Please return exactly the line that contains "Click the scroll up arrow icon" and every line after it, through the last line of the records below, with no pictures.

(Stored data entries)
#####

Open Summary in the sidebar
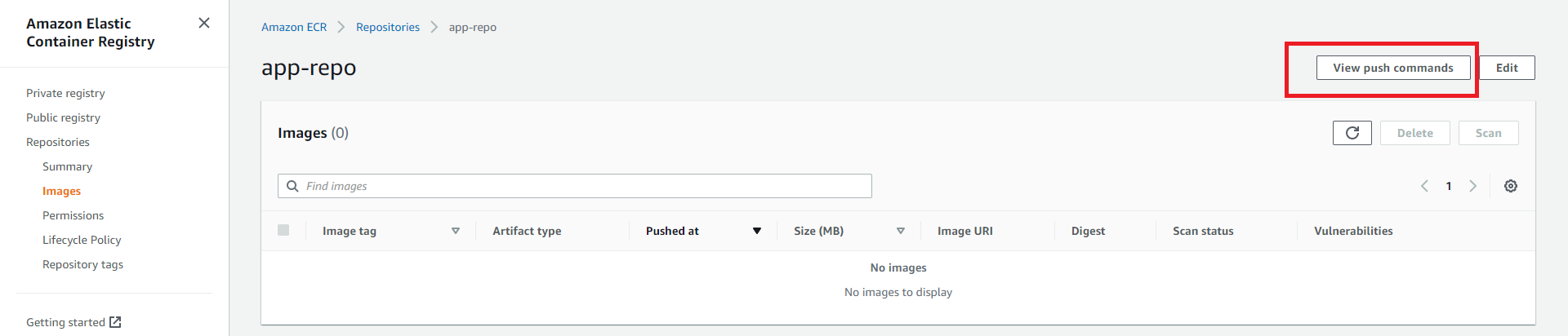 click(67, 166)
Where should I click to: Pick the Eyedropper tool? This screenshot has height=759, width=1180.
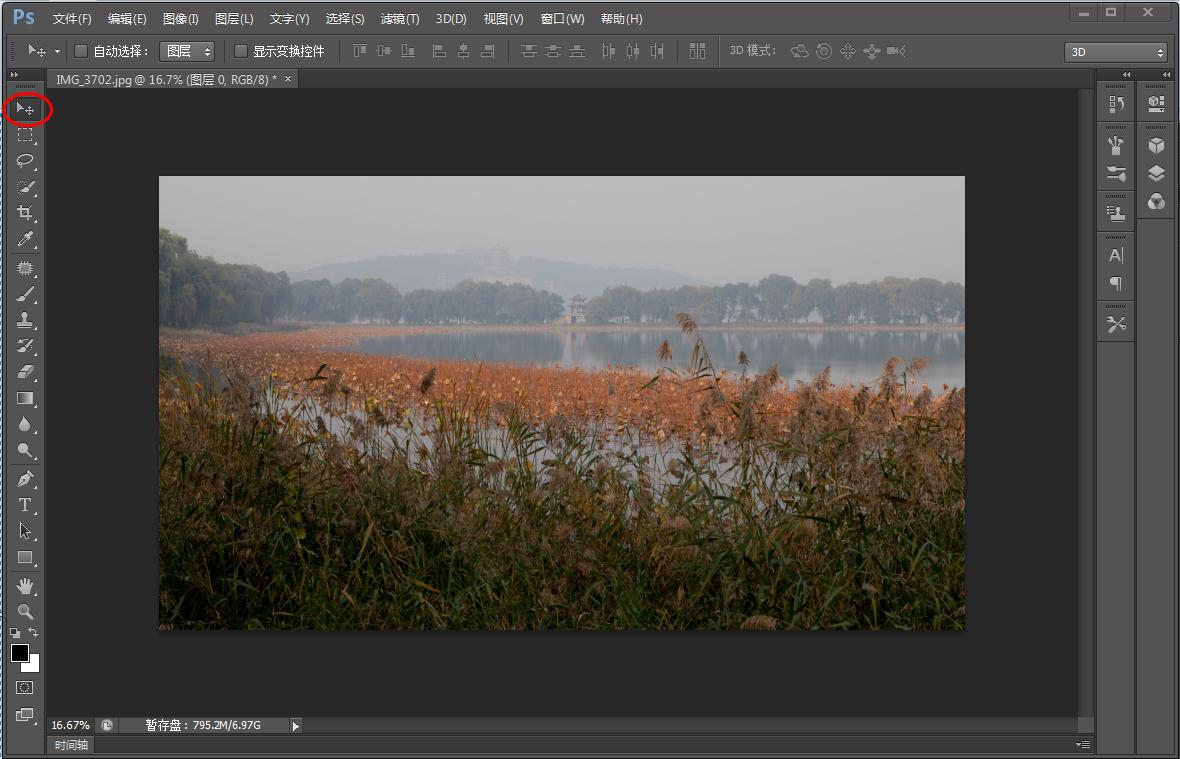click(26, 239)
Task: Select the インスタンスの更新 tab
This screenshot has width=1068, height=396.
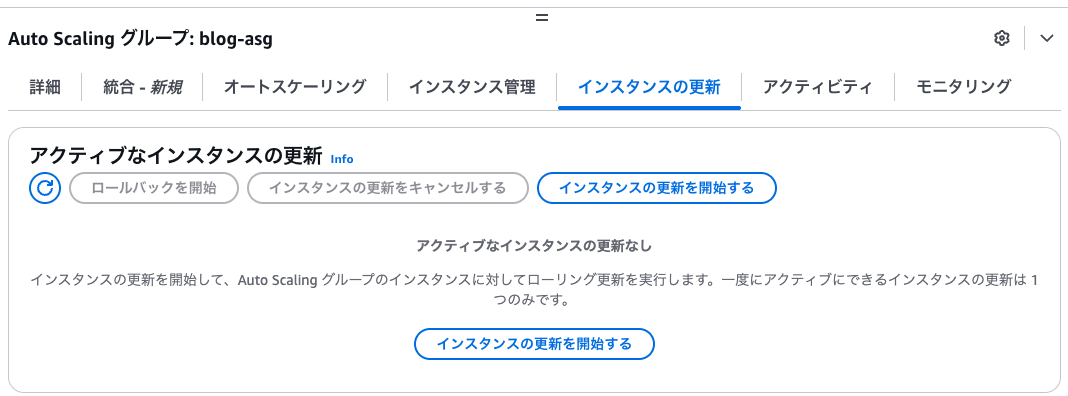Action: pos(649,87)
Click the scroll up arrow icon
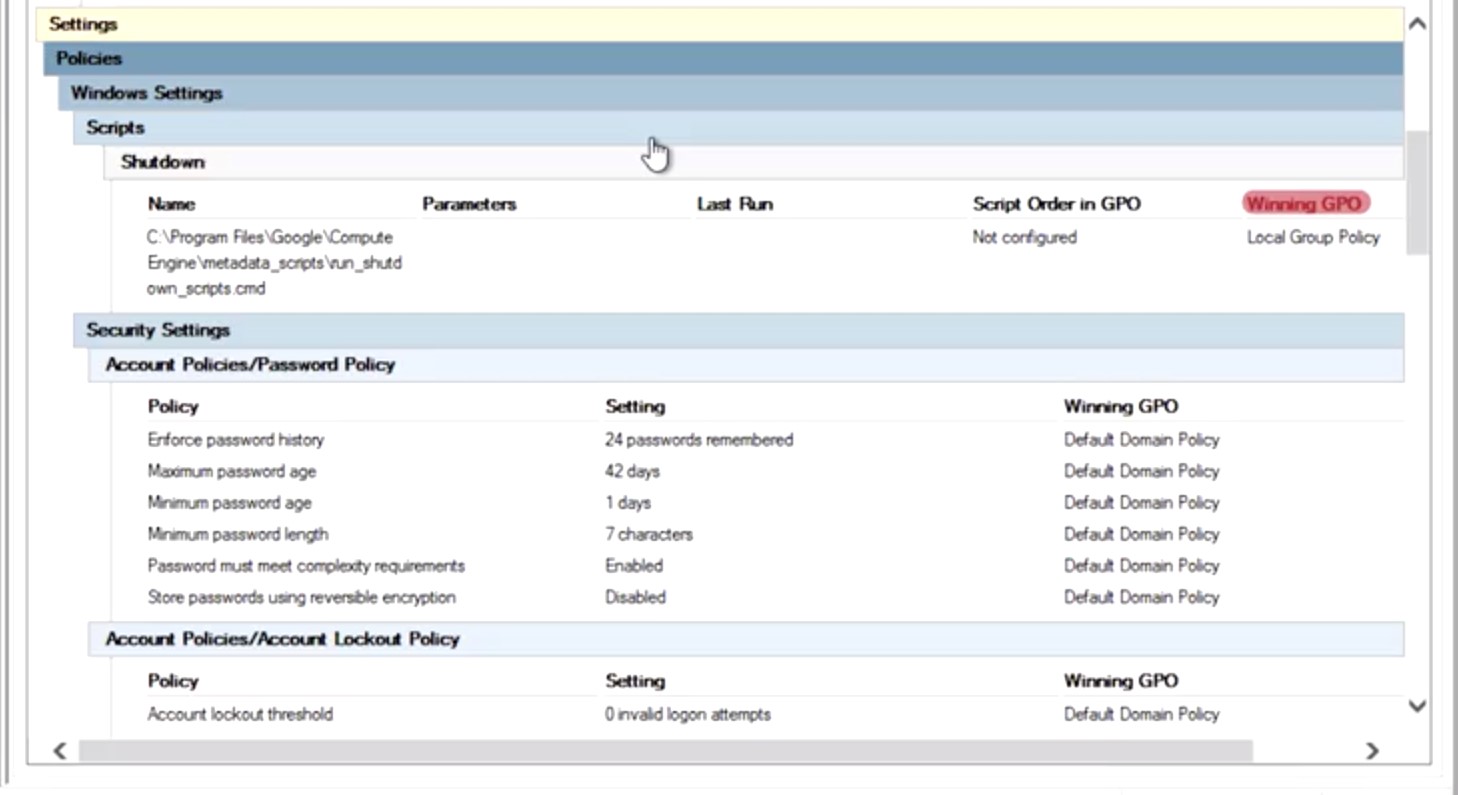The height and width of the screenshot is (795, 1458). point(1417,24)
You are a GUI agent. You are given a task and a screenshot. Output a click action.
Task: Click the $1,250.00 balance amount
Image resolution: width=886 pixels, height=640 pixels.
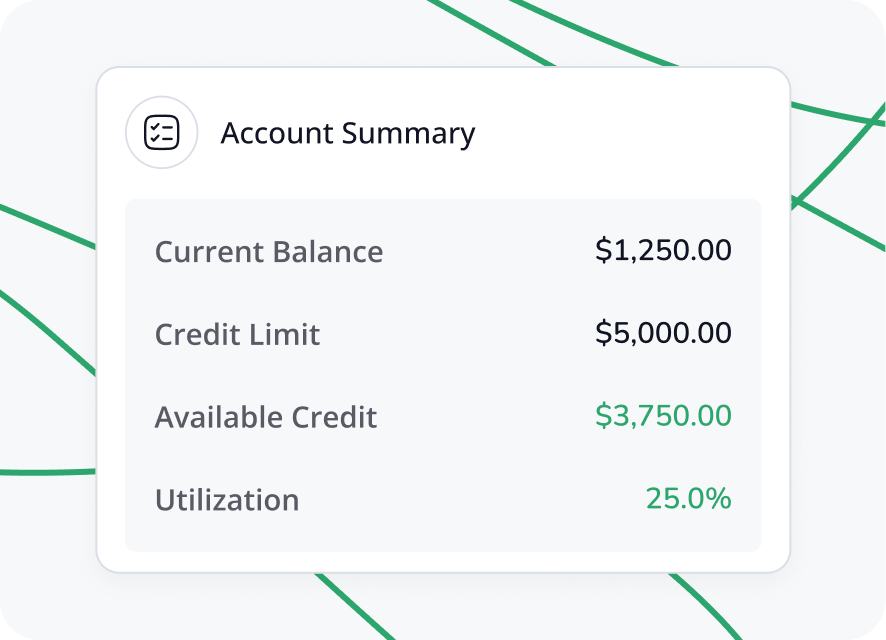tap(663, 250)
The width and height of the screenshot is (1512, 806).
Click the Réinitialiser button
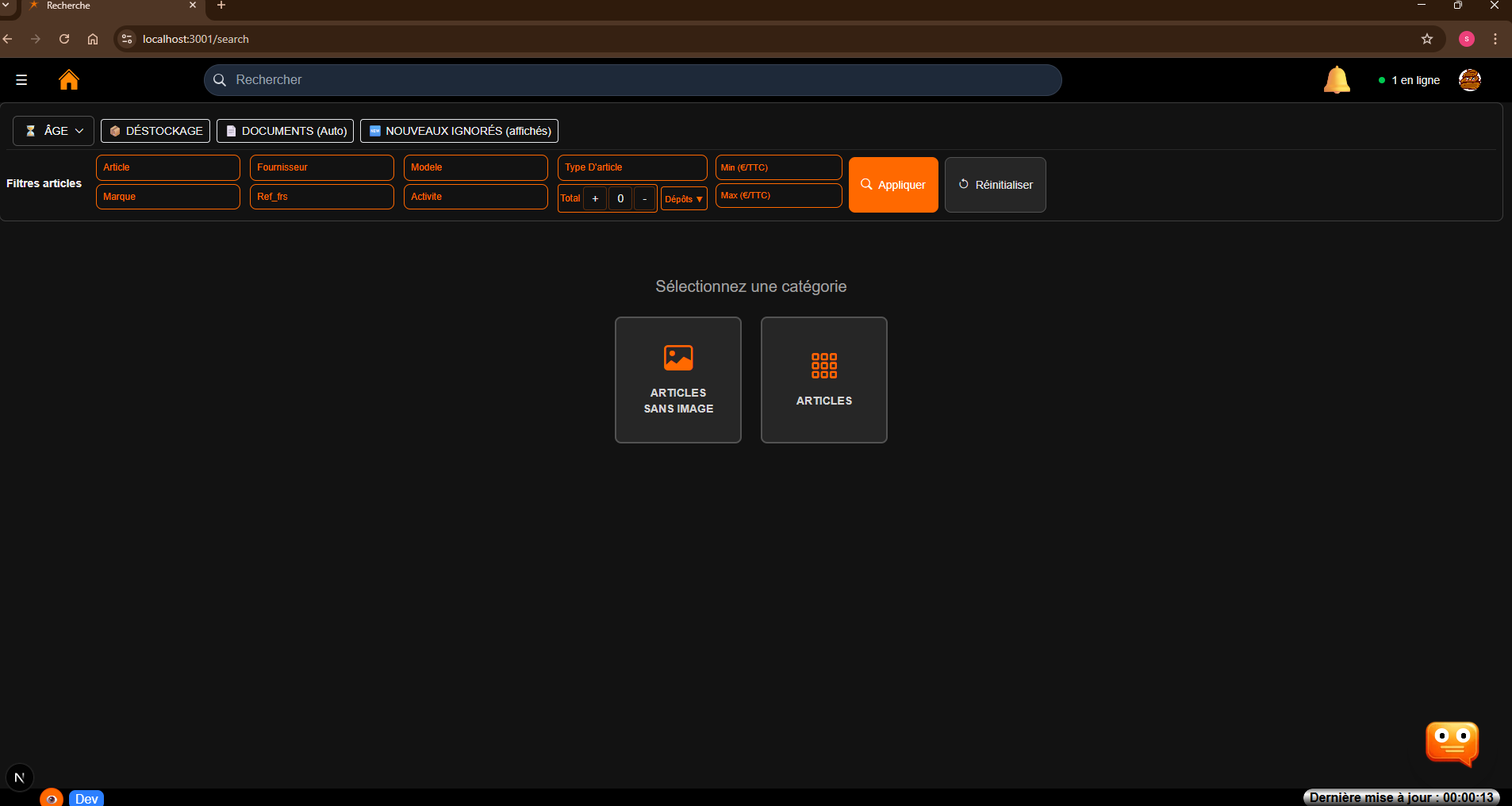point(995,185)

#####

SOLVED EXERCISE =>
Click the scroll up arrow icon
The height and width of the screenshot is (795, 1458). point(1417,24)
You are a GUI agent. You are given a task and a screenshot. Output a click action.
Task: Click the $1,250.00 balance amount
Image resolution: width=886 pixels, height=640 pixels.
tap(663, 250)
The width and height of the screenshot is (1512, 806).
Click the Réinitialiser button
point(995,185)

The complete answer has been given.